What is needed | All records must be restated word for word.

Records to process |
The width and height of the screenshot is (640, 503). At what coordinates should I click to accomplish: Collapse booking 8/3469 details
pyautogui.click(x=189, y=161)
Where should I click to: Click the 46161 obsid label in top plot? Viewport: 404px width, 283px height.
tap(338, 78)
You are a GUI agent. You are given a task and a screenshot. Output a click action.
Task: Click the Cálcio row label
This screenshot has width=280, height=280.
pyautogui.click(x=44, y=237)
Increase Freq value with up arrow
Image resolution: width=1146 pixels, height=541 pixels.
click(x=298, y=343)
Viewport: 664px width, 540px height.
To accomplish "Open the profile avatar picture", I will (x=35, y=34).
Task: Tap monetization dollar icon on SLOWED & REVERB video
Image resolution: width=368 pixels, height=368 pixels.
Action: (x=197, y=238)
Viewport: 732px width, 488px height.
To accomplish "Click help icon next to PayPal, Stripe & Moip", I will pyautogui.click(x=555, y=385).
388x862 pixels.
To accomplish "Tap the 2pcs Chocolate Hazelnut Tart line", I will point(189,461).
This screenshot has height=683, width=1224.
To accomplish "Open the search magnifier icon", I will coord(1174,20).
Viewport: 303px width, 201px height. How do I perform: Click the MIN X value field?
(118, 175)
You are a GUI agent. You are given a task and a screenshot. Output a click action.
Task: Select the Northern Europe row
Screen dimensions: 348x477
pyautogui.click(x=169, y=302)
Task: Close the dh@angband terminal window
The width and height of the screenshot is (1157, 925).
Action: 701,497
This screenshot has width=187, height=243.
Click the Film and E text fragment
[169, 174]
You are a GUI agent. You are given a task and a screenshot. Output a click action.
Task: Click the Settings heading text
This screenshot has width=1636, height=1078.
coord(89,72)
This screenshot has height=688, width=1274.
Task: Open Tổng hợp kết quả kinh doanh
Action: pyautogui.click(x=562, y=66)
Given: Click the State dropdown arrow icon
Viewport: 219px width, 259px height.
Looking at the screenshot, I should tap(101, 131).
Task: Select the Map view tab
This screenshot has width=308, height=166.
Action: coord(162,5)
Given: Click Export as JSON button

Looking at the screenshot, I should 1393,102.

Finished exercise |
The width and height of the screenshot is (640, 503). At what coordinates should I click to accomplish: Collapse booking 8/3469 details
pyautogui.click(x=189, y=161)
Where should I click to: Click the 46161 obsid label in top plot? Viewport: 404px width, 283px height.
tap(338, 78)
You are a GUI agent. You are given a task and a screenshot. Output a click action.
Task: Click the Cálcio row label
This screenshot has width=280, height=280.
pyautogui.click(x=44, y=237)
Increase Freq value with up arrow
Image resolution: width=1146 pixels, height=541 pixels.
click(x=298, y=343)
Viewport: 664px width, 540px height.
To accomplish "Open the profile avatar picture", I will (x=35, y=34).
Task: Tap monetization dollar icon on SLOWED & REVERB video
Image resolution: width=368 pixels, height=368 pixels.
Action: (x=197, y=238)
Viewport: 732px width, 488px height.
To accomplish "Click help icon next to PayPal, Stripe & Moip", I will pyautogui.click(x=555, y=385).
388x862 pixels.
To accomplish "Tap the 2pcs Chocolate Hazelnut Tart line", I will point(189,461).
This screenshot has height=683, width=1224.
To accomplish "Open the search magnifier icon", I will coord(1174,20).
Viewport: 303px width, 201px height. How do I perform: Click the MIN X value field?
(118, 175)
You are a GUI agent. You are given a task and a screenshot. Output a click action.
Task: Select the Northern Europe row
Screen dimensions: 348x477
pyautogui.click(x=169, y=302)
Task: Close the dh@angband terminal window
The width and height of the screenshot is (1157, 925).
Action: 701,497
This screenshot has width=187, height=243.
Click the Film and E text fragment
[169, 174]
You are a GUI agent. You are given a task and a screenshot. Output a click action.
Task: Click the Settings heading text
This screenshot has width=1636, height=1078.
coord(89,72)
This screenshot has height=688, width=1274.
Task: Open Tổng hợp kết quả kinh doanh
Action: pyautogui.click(x=562, y=66)
Given: Click the State dropdown arrow icon
Viewport: 219px width, 259px height.
Looking at the screenshot, I should tap(101, 131).
Task: Select the Map view tab
This screenshot has width=308, height=166.
Action: coord(162,5)
Given: Click Export as JSON button

Looking at the screenshot, I should 1393,102.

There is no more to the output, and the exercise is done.